Given Data / Assumptions:

• ABCD is an isosceles trapezium.
• AD ∥ BC, so AD and BC are the parallel bases.
• AB = 5 cm, AD = 8 cm and BC = 14 cm.
• AB and CD are equal non parallel sides because the trapezium is isosceles.
• We need the area of trapezium ABCD.

Concept / Approach:
For a trapezium with parallel sides a and b and height h, area = (1 / 2) * (a + b) * h. Here the difference between the longer and shorter base is shared equally as horizontal offsets on each side because the trapezium is isosceles. This gives a right triangle on each end, whose hypotenuse is the leg of the trapezium. From the leg and horizontal offset, we can find the height using Pythagoras theorem. Then we substitute into the area formula.

Step-by-Step Solution:
Step 1: Identify the parallel sides: AD = 8 cm (shorter base) and BC = 14 cm (longer base). Step 2: The difference in base lengths is 14 − 8 = 6 cm. Step 3: Since ABCD is isosceles, this 6 cm is split equally on both sides, so each horizontal offset is 6 / 2 = 3 cm. Step 4: Each non parallel side, for example AB, forms the hypotenuse of a right triangle with horizontal leg 3 cm and vertical leg h (the trapezium height). Given AB = 5 cm. Step 5: Apply Pythagoras theorem: 5^2 = h^2 + 3^2, so 25 = h^2 + 9. Step 6: Solve for h: h^2 = 25 − 9 = 16, so h = 4 cm. Step 7: Use trapezium area formula: Area = (1 / 2) * (AD + BC) * h = (1 / 2) * (8 + 14) * 4 = (1 / 2) * 22 * 4 = 44 sq cm.

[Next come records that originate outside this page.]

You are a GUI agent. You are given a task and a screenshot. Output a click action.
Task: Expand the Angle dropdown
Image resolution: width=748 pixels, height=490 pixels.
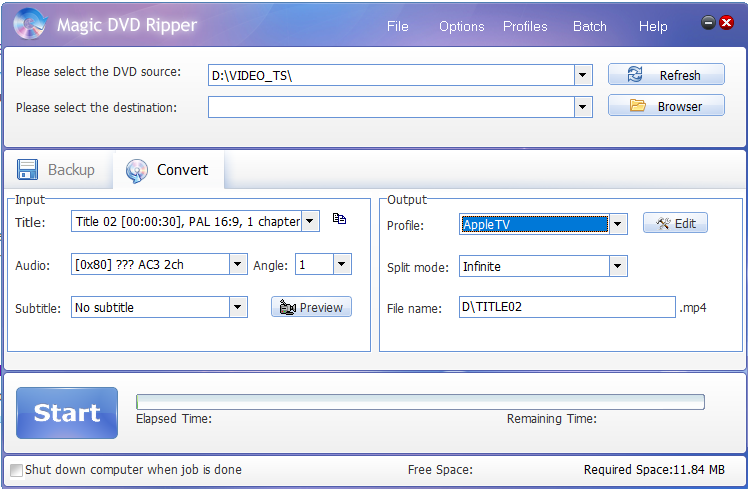coord(342,265)
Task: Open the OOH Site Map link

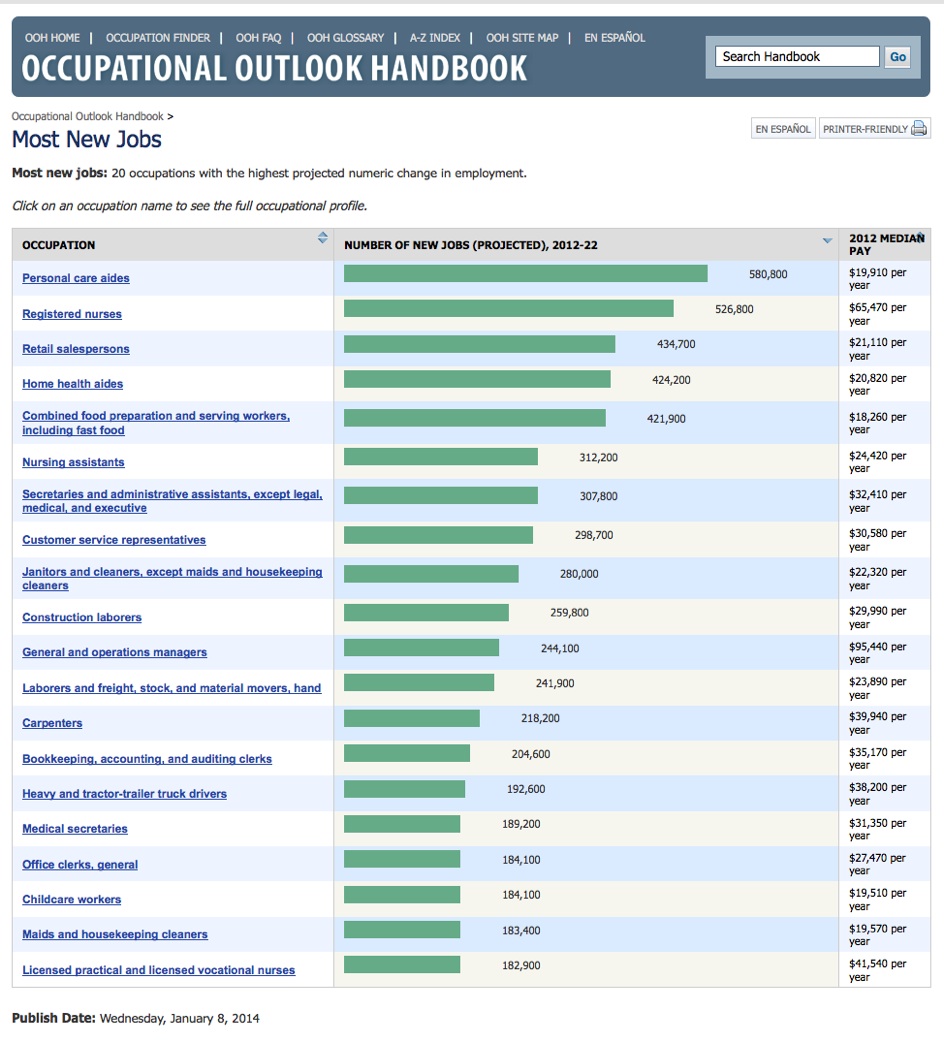Action: point(522,38)
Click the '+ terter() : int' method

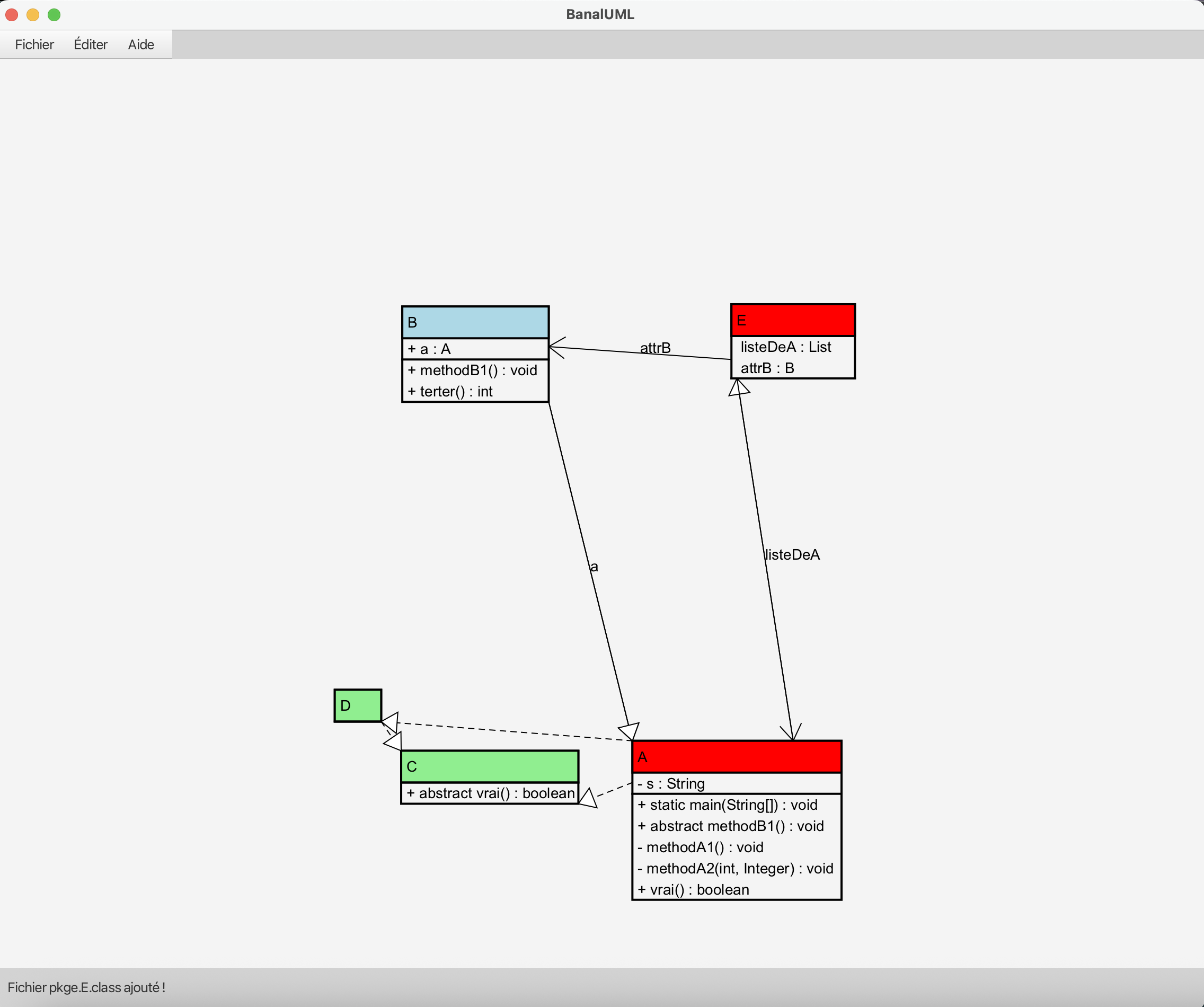[x=450, y=391]
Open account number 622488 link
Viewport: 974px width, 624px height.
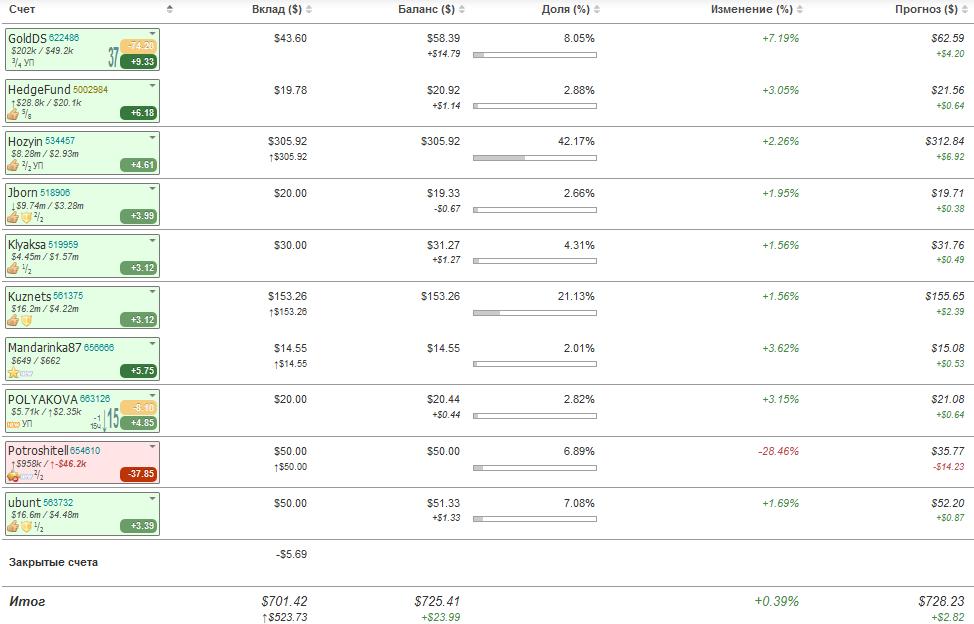coord(64,38)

Verification / Alternative check:
We can imagine constructing the trapezium as a central rectangle of width 8 cm and height 4 cm, plus two right triangles of base 3 cm and height 4 cm on the sides. The rectangle area is 8 * 4 = 32 sq cm. Each right triangle has area (1 / 2) * 3 * 4 = 6 sq cm, and there are two such triangles, contributing 12 sq cm. The total area is 32 + 12 = 44 sq cm, which matches the earlier calculation, confirming the result.

Why Other Options Are Wrong:
An area of 36 sq cm would correspond to a smaller height or incorrect base sum. An area of 88 sq cm or 144 sq cm would require a much larger height than allowed by the leg length of 5 cm. The value 52 sq cm also does not match any correct geometric decomposition of the trapezium. Only 44 sq cm is consistent with both the right triangle dimensions and the standard trapezium area formula.

Common Pitfalls:
Learners sometimes confuse which sides are parallel and may try to use AB and CD as bases. Another error is forgetting that the difference in base lengths is split equally in an isosceles trapezium. Neglecting to square the side lengths correctly in Pythagoras theorem can also lead to wrong heights. Always confirm the shape type, identify the correct bases and use a clear diagram before doing calculations.

Final Answer:
The area of trapezium ABCD is 44 sq cm.